Master educators EJ Johnson, or Chevy J, as her beloved students call her, has envisioned a school sustainability system where students, faculty and parents reconnect through soil.
“This helps us grow stronger ties to where we live and how we gently tend our land,” says Chevy J. Her Manzanita School’s outdoor classroom in the garden develops a sense of wonder at the natural world, something we lose with increasing technology all while diverting the entire lunch program food waste every day. It turns out there is a major personal benefit to compost as well. She quoted a recent Forbes article, “Digging in the Dirt”,  that reported that serotonin is released when humans breathe in the rich moist smell of soil, “inhaling microbes can stimulate serotonin production, which can make you feel relaxed and happier.”

It’s in our DNA to feel better around soil. Manzanita School knows this and is the standout example of what land stewardship can do for the environment and the future of education. Their entire curriculum centers around deep nature connection and environmental science which fosters a student body who know who they are, where they come from and where they are going.

Each week students tend the 20-acre native property, engage in permaculture practices on their quarter-acre farm, learning what Manzanita naturalist Natalie Bartlett calls “Big Farm Concepts.” 

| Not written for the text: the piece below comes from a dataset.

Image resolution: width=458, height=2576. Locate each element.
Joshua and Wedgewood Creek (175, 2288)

How to grow organic food and propagate natives, create large hot compost piles to increase soil diversity and be able to effectively plant a fruit tree.  It turns out that this innovative spark of sustainability education is highly sought after. Manzanita was accredited by WASC in record time, has expanded their programs to K-12, and boasts several high school graduates achieving full-ride scholarships to Warren Wilson College, Oberlin, Sarah Lawrence, and UC Berkeley and beyond.  This proves that soil sustainability can be sustainable!